WELLINGTON, Feb. 27 (Xinhua) -- New Zealand's greenhouse gas emissions rose 24 percent in the past 25 years, but grew more slowly than the economy in general, the statistics department Stats NZ said on Tuesday.
The first report of the System of Environmental-Economic Accounts released on Tuesday showed the impact of what people are doing to the natural environment and what is being done to protect it, as well as the importance of natural resources to the economy.
Economy-wide greenhouse gas emissions increased from 1990 to 2015 from 61 million tons of carbon dioxide equivalent in 1990, to about 76 million tons in 2015, the latest available period, according to the report.
New Zealand's emissions from economic activity, excluding emissions and removals from land-use change and the forestry sector, hit a peak in 2005, declined until 2009, and rose moderately after that, statistics show.

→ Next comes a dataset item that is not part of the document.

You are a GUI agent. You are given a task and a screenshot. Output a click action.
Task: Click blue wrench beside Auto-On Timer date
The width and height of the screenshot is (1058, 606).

The rate of increase in greenhouse gas emissions however, including carbon dioxide from burning fossil fuels and methane from agriculture, was slower than the rate of increase in GDP leading to a decline in greenhouse gas intensity, Stats NZ said.
"New Zealand is producing more greenhouse gases, but is being much more efficient in doing so," environmental-economic statistics senior manager Michele Lloyd said, adding that New Zealand's emissions amount to about 0.17 percent of the world's total.